Am nächsten Tag machten wir uns mit dem Roller auf, die Umgebung auf eigene Faust zu erkunden. Oder vielmehr die Sehenswürdigkeiten von Banlung mit dem eigenen Gefährt anzufahren. Da Mr. Smey uns irgendwie ins Herz geschlossen hatte (nach unserer Dschungeltour setzten wir uns noch für 2 Stunden zusammen in das Guesthouse-Restaurant und redeten über die positiven und negativen Veränderungen in Banlung im Speziellen und in Kambodscha im Allgemeinen), durften wir seinen relativ neuen privaten Schaltroller (der hatte erst knapp 3.500km runter und der Tacho funktionierte) haben und konnten so seine auseinanderfallenden Automatik-Mietroller links liegen lassen (wir haben andere Touris getroffen, denen auf den von Schlaglöchern übersäten Nebenstraßen die Verkleidungen von den Rollern fielen). Als erstes ging es zu einem Kratersee, dessen Entstehung noch nicht ganz geklärt ist. Die wohl wahrscheinlichste Variante ist ein Meteoriteneinschlag vor langer Zeit. Das Wasser ist kristallklar und der See umgeben vom Dschungel. Wir genehmigten uns ein ausgiebiges Bad, bevor wir den ersten Wasserfall ansteuerten. Dieser fällt gute 30 Meter über einen Vorsprung und man kann einmal hinter dem Wasserfall durchlaufen. Miri entschloss sich, ihre bisher größte Dusche zu nehmen und kletterte in das herabfallende Wasser. Schön war, dass wir hier ganz alleine waren, denn in Banlung tummelten sich an die 30 Touristen, sodass man an den Hotspots meist nicht alleine war. Als nächstes folgte (welch Überraschung) wieder ein Wasserfall, nicht ganz so spektakulär, aber mit großem Becken, in das Miri natürlich prompt hineinhüpfte. Da der Rückweg doch etwas länger war und aufgrund der Straßenverhältnisse auch nicht besonders schnell vonstattengehen konnte, wurde der letzte größere Wasserfall nicht besucht, sondern der Heimweg angetreten. Entlang eines herrlichen Sonnenuntergangs ging es auf der staubigen Piste durch Dörfer zurück in die Stadt.

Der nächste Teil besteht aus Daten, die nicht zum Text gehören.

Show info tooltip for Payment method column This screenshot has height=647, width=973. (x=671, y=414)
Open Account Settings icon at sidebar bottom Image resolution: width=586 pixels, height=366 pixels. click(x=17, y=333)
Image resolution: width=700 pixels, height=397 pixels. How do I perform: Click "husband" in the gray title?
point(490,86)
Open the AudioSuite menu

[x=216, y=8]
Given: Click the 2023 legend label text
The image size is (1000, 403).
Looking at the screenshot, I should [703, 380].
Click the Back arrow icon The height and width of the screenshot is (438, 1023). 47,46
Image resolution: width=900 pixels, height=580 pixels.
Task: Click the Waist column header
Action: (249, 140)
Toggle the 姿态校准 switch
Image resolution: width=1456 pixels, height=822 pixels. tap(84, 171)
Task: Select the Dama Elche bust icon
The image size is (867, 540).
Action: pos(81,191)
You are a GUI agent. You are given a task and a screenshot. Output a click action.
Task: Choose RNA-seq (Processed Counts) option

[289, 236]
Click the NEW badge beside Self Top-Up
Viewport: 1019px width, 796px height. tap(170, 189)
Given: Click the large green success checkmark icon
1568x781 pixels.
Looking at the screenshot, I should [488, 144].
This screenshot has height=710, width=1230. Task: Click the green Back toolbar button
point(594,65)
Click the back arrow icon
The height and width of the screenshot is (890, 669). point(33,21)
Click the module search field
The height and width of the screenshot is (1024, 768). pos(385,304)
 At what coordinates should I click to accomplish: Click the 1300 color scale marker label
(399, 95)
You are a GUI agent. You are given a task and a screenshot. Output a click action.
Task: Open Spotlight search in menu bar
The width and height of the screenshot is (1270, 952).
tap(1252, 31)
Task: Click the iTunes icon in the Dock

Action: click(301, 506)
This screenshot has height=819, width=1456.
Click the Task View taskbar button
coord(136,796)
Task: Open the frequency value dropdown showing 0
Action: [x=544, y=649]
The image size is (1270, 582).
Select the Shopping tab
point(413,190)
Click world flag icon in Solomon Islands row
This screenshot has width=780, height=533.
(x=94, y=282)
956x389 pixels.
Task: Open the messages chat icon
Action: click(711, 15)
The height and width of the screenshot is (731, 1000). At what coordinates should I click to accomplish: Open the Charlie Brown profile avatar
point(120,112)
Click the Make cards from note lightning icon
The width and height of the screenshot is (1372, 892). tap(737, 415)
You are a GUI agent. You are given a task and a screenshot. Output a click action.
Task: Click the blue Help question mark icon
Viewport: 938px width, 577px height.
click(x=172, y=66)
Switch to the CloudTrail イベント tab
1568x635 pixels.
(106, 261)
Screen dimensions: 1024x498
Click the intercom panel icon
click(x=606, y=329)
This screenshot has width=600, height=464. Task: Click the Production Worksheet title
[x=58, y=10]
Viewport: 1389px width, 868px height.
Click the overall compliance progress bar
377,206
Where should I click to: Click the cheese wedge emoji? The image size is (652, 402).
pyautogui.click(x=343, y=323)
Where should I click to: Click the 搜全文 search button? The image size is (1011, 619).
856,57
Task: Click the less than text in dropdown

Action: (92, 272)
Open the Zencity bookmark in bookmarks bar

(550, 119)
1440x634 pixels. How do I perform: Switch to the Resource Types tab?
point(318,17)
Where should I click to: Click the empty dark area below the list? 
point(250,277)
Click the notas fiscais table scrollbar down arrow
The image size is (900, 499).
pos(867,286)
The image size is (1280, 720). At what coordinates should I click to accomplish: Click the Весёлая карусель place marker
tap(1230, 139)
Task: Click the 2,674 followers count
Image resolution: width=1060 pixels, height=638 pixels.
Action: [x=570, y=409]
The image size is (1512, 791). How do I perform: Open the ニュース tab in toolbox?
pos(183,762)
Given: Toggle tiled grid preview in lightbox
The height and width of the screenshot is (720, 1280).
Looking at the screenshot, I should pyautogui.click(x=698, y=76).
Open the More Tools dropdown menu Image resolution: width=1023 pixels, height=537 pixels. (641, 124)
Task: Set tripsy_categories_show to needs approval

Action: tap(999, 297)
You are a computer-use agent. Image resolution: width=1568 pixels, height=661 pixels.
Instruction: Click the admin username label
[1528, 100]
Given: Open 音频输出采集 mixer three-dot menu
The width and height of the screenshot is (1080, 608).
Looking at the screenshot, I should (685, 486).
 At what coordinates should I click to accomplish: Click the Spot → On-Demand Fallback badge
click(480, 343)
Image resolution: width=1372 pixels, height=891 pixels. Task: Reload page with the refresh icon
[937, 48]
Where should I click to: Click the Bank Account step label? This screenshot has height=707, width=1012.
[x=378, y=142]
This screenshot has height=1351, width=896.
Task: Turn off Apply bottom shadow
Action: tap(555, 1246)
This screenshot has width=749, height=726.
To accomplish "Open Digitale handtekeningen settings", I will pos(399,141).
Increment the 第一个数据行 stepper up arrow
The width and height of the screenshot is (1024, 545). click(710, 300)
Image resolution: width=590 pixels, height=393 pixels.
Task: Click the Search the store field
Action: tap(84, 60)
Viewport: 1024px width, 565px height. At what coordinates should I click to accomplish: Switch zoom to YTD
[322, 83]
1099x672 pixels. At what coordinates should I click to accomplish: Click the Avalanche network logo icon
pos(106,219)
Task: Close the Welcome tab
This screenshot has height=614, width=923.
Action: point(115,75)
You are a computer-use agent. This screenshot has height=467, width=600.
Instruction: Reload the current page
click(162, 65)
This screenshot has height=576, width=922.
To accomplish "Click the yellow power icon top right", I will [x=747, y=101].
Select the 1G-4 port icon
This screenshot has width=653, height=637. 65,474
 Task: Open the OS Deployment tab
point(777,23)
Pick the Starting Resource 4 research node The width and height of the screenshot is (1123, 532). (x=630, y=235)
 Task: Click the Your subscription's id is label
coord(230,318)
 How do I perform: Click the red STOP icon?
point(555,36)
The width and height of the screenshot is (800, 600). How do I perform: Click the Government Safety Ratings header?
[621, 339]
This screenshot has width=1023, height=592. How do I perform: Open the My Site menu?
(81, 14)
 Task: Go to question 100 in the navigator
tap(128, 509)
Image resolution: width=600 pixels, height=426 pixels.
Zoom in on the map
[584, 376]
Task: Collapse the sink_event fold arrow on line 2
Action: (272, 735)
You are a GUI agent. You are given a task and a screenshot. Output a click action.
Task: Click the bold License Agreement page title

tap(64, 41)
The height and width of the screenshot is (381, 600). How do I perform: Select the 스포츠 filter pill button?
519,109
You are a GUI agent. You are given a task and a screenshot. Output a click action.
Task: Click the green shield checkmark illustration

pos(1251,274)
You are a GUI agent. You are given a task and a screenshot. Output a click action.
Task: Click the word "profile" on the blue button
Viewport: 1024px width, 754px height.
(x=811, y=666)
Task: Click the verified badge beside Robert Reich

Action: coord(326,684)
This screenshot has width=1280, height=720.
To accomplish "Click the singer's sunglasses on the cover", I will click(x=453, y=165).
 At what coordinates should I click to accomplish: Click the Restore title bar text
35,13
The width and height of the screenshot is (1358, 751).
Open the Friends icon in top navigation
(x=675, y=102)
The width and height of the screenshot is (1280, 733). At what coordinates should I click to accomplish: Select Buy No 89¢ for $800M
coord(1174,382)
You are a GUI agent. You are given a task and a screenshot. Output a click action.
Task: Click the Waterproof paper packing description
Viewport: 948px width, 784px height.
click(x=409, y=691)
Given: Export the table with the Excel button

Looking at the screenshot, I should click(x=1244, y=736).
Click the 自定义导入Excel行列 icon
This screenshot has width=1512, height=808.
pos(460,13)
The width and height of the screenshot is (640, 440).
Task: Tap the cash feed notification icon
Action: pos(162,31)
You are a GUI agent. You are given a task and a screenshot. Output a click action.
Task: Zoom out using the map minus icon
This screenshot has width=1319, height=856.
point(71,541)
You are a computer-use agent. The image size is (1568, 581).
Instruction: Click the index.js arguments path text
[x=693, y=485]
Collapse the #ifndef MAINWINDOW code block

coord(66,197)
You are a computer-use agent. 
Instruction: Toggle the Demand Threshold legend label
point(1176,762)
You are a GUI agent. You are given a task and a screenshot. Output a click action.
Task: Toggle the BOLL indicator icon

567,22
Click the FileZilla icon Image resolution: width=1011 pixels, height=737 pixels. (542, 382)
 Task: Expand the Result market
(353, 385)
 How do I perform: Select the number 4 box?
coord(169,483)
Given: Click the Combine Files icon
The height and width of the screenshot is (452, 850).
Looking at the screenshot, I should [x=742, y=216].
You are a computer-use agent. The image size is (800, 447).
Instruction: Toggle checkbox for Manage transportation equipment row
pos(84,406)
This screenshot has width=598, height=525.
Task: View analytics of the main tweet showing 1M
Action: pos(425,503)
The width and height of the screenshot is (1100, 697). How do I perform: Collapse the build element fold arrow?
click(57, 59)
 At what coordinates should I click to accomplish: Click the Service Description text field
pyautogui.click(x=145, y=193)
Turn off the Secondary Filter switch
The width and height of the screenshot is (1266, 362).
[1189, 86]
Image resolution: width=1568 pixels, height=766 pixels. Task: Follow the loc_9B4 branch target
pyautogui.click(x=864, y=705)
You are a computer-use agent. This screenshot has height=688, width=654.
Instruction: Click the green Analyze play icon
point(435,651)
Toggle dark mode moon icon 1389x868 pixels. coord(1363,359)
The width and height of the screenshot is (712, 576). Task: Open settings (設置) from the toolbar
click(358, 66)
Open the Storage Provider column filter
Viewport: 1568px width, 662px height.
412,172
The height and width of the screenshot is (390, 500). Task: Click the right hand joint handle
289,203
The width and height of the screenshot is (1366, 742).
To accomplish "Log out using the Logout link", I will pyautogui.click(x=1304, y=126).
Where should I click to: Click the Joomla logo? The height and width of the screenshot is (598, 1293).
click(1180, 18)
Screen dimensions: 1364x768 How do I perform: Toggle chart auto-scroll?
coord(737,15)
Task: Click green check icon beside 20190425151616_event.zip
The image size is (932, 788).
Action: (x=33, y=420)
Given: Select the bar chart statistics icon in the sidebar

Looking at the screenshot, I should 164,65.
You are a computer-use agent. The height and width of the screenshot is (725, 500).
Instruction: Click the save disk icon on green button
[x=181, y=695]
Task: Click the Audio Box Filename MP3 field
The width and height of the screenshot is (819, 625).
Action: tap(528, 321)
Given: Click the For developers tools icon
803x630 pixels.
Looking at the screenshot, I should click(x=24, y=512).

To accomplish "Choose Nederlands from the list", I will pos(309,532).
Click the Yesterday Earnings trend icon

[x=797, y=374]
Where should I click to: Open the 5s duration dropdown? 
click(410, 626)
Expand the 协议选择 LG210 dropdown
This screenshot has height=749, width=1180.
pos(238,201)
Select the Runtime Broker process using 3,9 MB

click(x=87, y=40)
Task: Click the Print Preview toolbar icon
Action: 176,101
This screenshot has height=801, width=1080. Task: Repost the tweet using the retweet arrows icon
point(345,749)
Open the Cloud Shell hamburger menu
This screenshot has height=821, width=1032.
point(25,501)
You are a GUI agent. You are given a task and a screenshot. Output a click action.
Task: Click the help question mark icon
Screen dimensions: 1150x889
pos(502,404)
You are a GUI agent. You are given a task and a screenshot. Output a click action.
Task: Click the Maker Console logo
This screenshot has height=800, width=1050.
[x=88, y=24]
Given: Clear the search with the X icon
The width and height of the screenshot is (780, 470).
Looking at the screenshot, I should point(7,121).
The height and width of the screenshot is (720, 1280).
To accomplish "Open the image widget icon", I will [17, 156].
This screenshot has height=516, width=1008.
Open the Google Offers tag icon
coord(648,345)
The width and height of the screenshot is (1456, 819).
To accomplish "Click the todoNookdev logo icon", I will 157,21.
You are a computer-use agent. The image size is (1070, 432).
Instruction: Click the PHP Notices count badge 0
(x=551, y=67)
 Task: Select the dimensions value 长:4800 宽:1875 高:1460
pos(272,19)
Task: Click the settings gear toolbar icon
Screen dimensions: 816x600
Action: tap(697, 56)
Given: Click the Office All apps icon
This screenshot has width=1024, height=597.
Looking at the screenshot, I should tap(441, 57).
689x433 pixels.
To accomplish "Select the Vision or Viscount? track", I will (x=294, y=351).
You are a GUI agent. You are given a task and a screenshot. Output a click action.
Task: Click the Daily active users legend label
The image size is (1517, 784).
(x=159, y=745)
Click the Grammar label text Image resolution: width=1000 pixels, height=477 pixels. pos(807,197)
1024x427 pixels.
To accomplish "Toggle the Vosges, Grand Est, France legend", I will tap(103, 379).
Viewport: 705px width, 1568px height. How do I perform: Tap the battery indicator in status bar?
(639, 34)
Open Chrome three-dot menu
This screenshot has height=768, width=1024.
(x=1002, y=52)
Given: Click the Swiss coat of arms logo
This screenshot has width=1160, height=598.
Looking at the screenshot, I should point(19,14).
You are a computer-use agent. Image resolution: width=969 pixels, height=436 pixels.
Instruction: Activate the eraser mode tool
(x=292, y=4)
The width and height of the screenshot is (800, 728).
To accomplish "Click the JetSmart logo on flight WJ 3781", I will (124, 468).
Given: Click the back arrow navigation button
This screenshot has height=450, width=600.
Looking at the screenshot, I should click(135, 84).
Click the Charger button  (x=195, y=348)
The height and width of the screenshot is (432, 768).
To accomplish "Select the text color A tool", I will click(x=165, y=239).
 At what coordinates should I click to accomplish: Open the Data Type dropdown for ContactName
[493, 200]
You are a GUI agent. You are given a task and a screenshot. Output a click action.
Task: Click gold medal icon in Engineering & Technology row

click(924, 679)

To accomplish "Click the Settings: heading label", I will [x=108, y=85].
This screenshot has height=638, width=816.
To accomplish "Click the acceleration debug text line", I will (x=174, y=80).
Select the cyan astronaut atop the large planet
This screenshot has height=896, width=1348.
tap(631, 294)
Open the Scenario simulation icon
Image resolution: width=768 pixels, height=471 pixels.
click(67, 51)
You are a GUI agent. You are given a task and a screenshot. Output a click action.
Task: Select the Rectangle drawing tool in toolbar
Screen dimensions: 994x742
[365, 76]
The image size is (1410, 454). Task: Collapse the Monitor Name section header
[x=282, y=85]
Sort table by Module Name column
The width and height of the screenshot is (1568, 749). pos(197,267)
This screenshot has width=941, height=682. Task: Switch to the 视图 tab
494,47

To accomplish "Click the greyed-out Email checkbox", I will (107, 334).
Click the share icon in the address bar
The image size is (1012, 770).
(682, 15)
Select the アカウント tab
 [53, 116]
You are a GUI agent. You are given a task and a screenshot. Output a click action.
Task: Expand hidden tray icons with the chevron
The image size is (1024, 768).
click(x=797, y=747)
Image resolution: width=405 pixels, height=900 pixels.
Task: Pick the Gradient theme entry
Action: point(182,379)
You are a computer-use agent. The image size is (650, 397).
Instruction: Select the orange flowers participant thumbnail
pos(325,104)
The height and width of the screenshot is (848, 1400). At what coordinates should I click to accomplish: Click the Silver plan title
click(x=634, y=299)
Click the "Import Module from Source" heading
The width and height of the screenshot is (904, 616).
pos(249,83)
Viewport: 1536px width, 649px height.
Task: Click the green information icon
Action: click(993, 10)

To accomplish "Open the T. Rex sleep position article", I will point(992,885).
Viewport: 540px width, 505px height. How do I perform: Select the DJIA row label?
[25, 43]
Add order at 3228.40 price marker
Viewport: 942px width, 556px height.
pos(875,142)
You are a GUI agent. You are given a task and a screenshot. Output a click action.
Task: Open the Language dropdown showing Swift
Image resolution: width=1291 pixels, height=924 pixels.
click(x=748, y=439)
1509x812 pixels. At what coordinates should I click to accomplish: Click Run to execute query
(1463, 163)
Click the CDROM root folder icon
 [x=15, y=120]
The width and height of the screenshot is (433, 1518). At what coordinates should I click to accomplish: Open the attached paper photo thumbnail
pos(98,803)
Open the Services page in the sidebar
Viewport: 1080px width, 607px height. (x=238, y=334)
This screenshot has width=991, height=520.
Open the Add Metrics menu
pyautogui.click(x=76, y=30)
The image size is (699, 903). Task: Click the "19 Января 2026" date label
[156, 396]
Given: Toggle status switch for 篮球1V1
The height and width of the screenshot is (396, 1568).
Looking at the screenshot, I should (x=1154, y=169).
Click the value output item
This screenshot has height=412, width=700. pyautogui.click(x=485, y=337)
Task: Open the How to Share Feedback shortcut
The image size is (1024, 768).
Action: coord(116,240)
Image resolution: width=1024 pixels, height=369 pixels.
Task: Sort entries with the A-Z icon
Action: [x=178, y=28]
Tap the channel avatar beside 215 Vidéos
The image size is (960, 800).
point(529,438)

Nachdem wir gepackt und gegessen hatten, tranken wir noch einen Abschiedslongdrink auf der Terrasse des Guesthouses. Gegen 22:00 Uhr tauchte nochmal Mr. Smey auf und schlug vor, mit ihm eine Reiswein-Tour durch die Bars der Stadt zu machen. Da es am nächsten Tag aber um 7:00 Uhr nach Laos gehen sollte, dies eine lange Reise werden würde und das Verschieben des Aufbruchs nicht drin war (wer braucht schon Puffer), lehnten wir schweren Herzens ab. Mr. Smey setzte sich dann noch für eine Stunde zu uns und der Abend wurde auch so sehr schön. Am nächsten Morgen ging es dann früh los und wer stand am Bus? Mr. Smey – mit 2 Flaschen selbstgebranntem Reisschnaps. Nachdem er uns das Versprechen abgenommen hatte, zusammen wiederzukommen („only Miriam, not good, only Paul, not good, only together is good“) und eine längere Crossmotorradtour mit ihm zu machen, bei der er uns das wahre Kambodscha zeigt, konnten wir mit dem Reisschnaps im Gepäck Richtung Laos aufbrechen.